Flathub bans AI-coded apps with some exceptions

Applications of AI


Ubuntu, Flatpak, and Flathub logos on the sides of two stacked boxes.

There should be fewer vibe-coded apps on Flathub going forward, as Flathub announced policy changes regarding software created using AI tools.

Flathub, the de facto place to find and install Flatpak applications, will no longer allow the use of “AI” coded applications and automated submissions.

This is not a blanket ban – mature projects containing AI code are allowed

“Applications containing AI-generated code, AI-assisted code, documentation, or other content are not allowed,” the store’s policy note changes state.

The carve-out will allow “mature, well-managed projects” to incorporate AI-generated code and use AI tools to generate and process submissions.

Existing AI-coded apps available on Flathub are also exempt (which will be music to people’s ears). amberol-They look alike, I’m sure).

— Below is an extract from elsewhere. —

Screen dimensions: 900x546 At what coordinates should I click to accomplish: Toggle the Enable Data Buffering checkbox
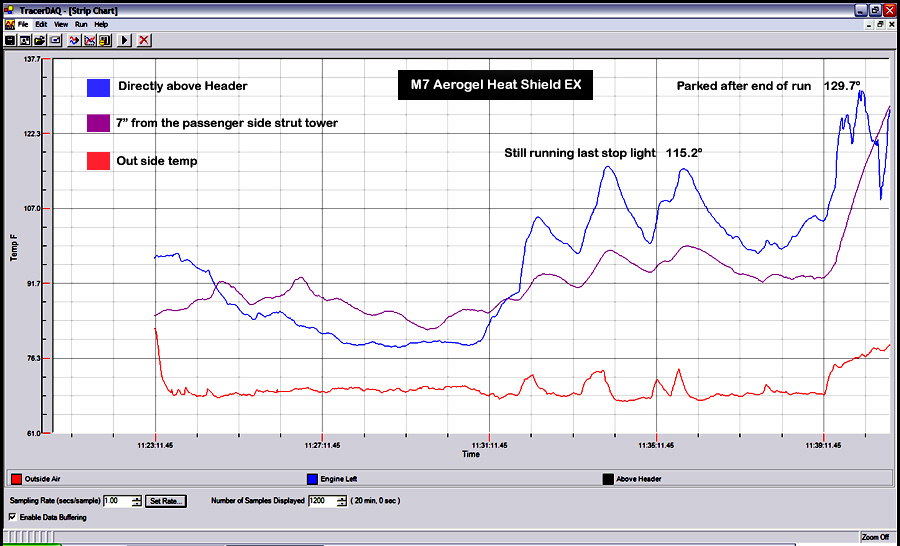(x=12, y=517)
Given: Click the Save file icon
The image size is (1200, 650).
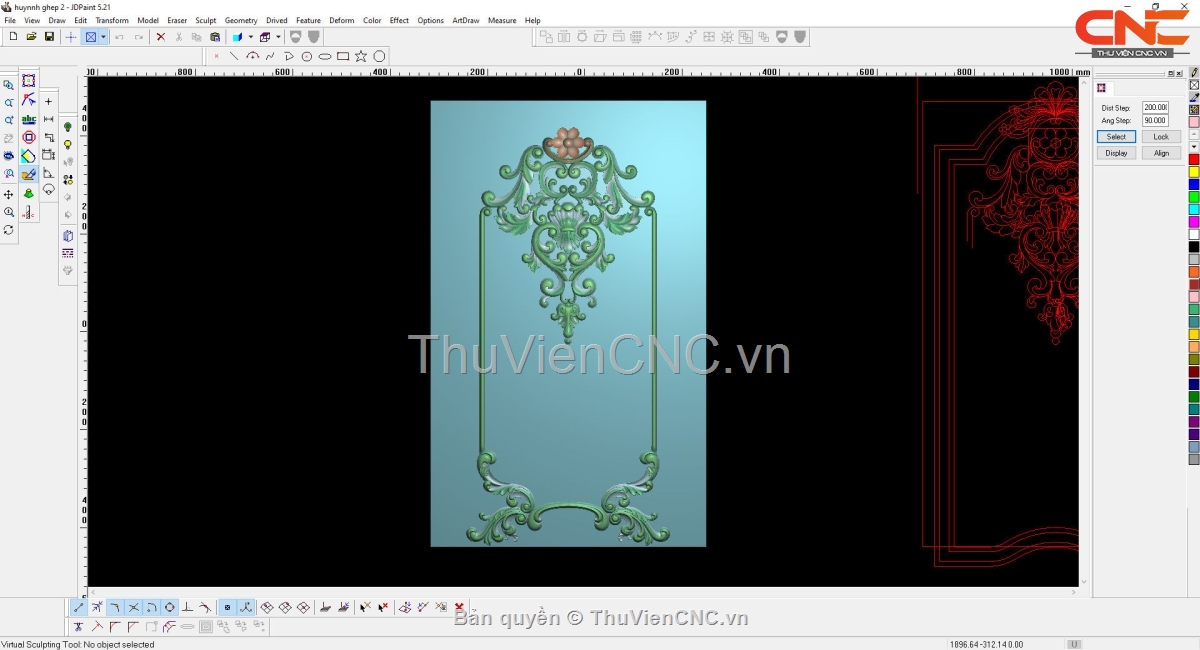Looking at the screenshot, I should click(x=49, y=37).
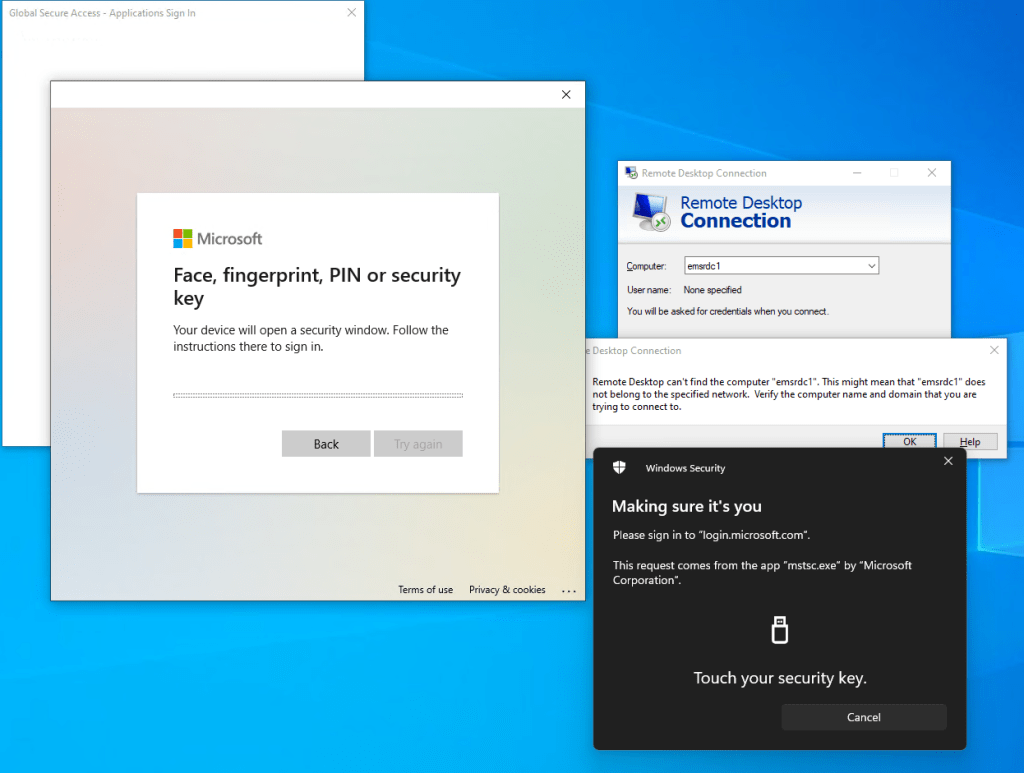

Flathub’s Bart Piotrowski elaborated on the reasoning behind the Mastodon policy, citing negative experiences where “entitled posters act like they’re gifting great software to us idiots who deny it.”

However, they also note that they feel “LLM is inevitable” and are hesitant to tackle a ban on vibe-coded software.

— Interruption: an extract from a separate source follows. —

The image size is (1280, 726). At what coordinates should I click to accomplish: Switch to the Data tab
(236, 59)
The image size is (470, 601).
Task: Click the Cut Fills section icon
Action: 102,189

A “depressing” amount of poor submissions

Submissions to Flathub are handled through GitHub pull requests. The new policy does not allow any part of the process to be automated using AI tools or agents, including manifests, metadata, patches, build scripts, and PRs themselves.

cursor y1 A quick glance at Flathub’s current submission queue shows a depressing sludge of vibe-coded projects trying to get onto the store.

Radically reducing automatic sending is simply a practical measure. plug in sloppy This hole should help prevent the ever-increasing influx of low-effort, low-passion identity kit projects that impede volunteer-driven approval and review processes.

More pointedly, it could also reduce the amount of garbage the store would have to host (infrastructure isn’t cheap), which would mean it would be easier for users to find quality software.

The vast majority of low-effort vibe-coded apps are afterthought clones or riffs on existing tools, with no evidence of commitment.2 For maintenance and vision. Vibeware developers still have other distribution methods, such as the Snap Store.

It’s a case of “If you can’t be bothered to write or submit your code, we can’t be bothered to review or host it.”

The core of the policy change is how Any “exceptions” to the revised policy will be processed, as they will not be retroactively applied to existing apps on the store.

Piotrowski says community engagement, release pacing, and continuous integration systems — demonstrating that it’s not a one-shot Slopware® created on a whim — are the criteria for an exception.

Token burn appears to be occurring as AI agents are asked to generate apps, icons, documents, websites, manifests, and now many community simulacra as well.